There are two things that determine our ranking:

the site or pages themselves (our content, how well it’s optimized, the age of the site, etc.), and our
“Total Backlink Value”. This is a term for the number of backlinks, times the strength of each backlink.
Search engine ranking is largely about backlinks. A backlink is simply a link somewhere else, pointing to our site.

All backlinks are not equal. The ‘value’ of a backlink is determined by where it is (the ‘strength’ of the page it appears on, the position it appears i.e. in website content vs. elsewhere such as a blogroll, etc.), age or ‘freshness’ of the links, the rate at which they are created (“link velocity”), and other factors. One very strong backlink can be worth more than dozens, even hundreds of ‘weak’ backlinks.

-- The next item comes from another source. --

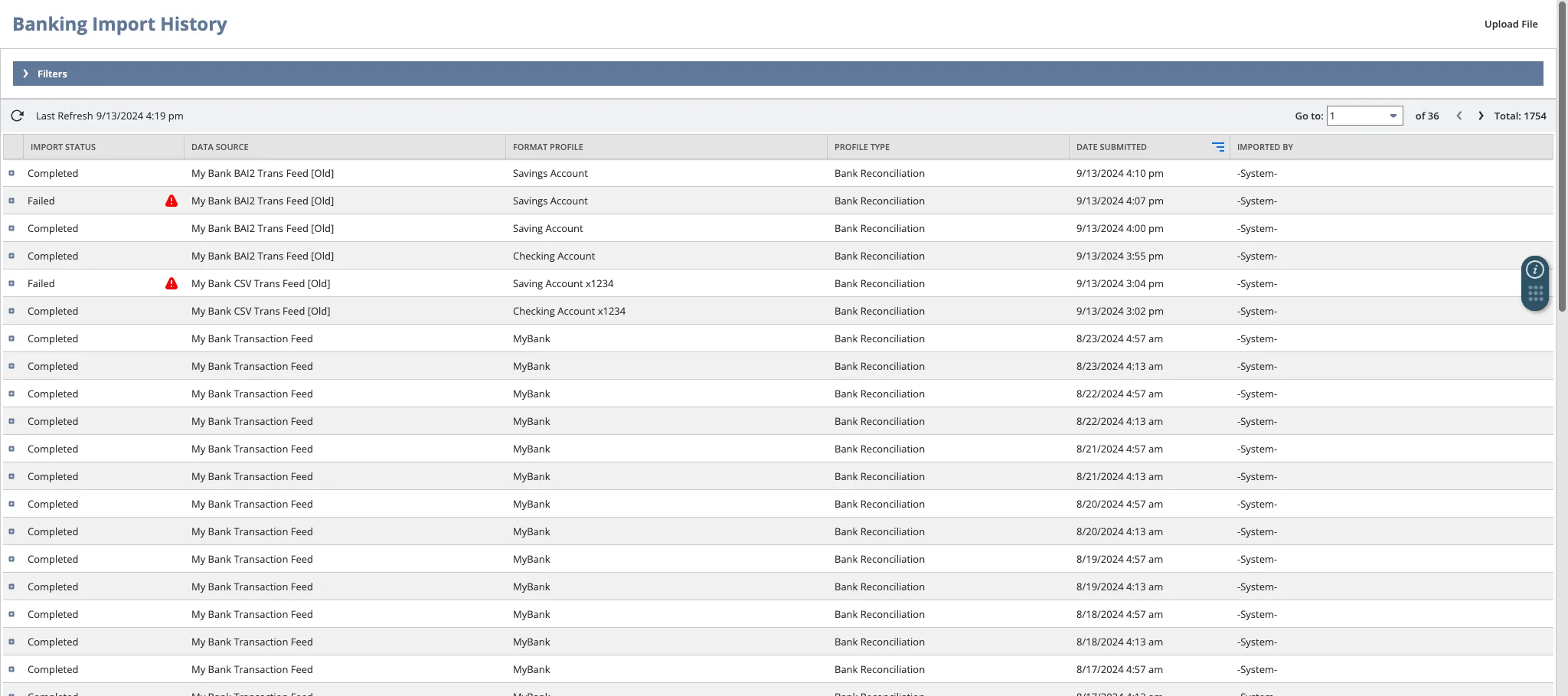This screenshot has width=1568, height=696.
Task: Click the grid dots icon below info icon
Action: pyautogui.click(x=1535, y=294)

Anchor text – the ‘clickable’ text of a link – serves to ‘focus’ it’s value. It doesn’t necessarily increase the value of the backlink, but serves to focus its strength to that specific keyword, rather than dilute its value across the page it points to (we’ll talk more about keywords shortly). As such, we still get value from ‘bare’ backlinks, but if we’re trying to rank for a particular keyword, using that keyword as our anchor text boosts our ‘strength’ for those particular keywords. It also says to Google, “this is what that page is about”.

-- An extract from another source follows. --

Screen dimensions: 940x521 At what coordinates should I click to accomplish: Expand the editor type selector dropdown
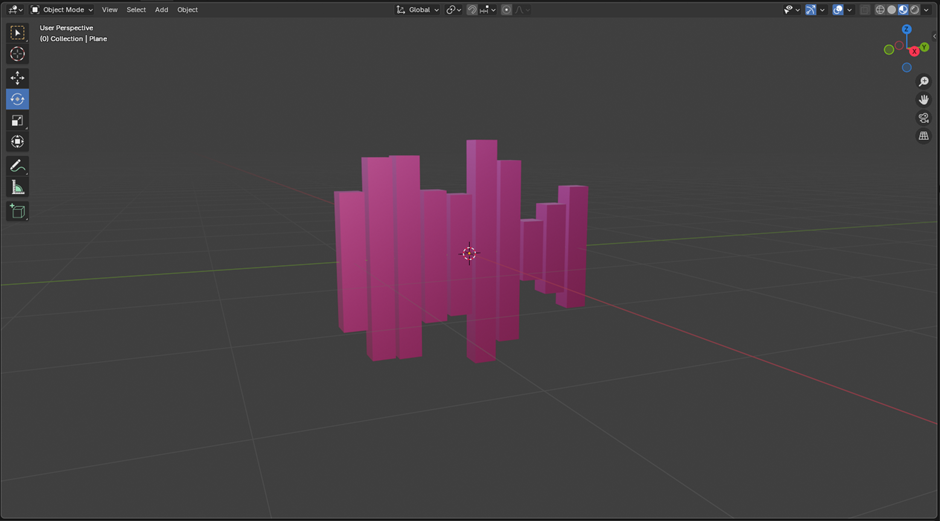pos(15,10)
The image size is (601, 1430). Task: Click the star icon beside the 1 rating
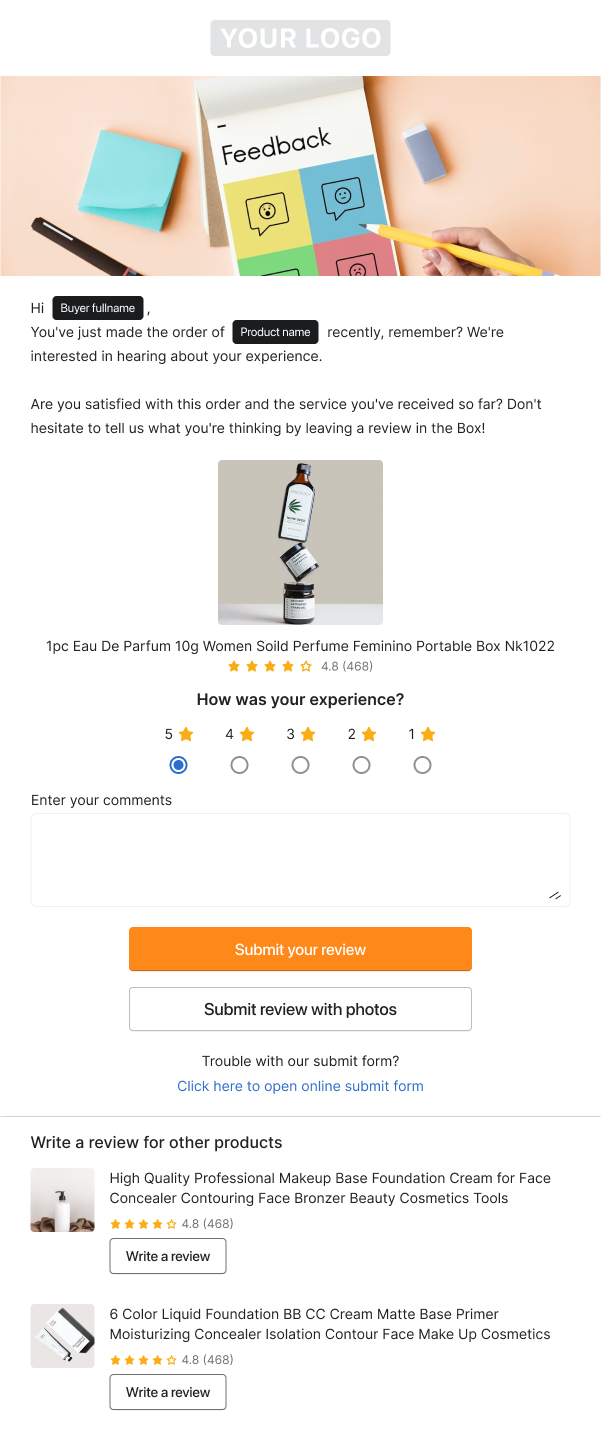[430, 733]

Google Update Note: Google seems to be giving “partial phrase anchor text” more weight. “Partial phrase” essentially means anchor text that includes only part of, or variations of, the targeted keyword as the clickable text. As a result, we would want to mix in a higher percentage of links using anchor text such as “dog training” and “best training.”
If we were able to total up the value of all our IBL’s (“In-Bound Links”), and all other things were equal – two identical sites – the one with the highest “Total Backlink Value” will rank first, second highest will rank second, etc. Similarly, for a particular search, the one with more relevant anchor text links will rank first since its overall strength is ‘tipped’ in favour of that search term.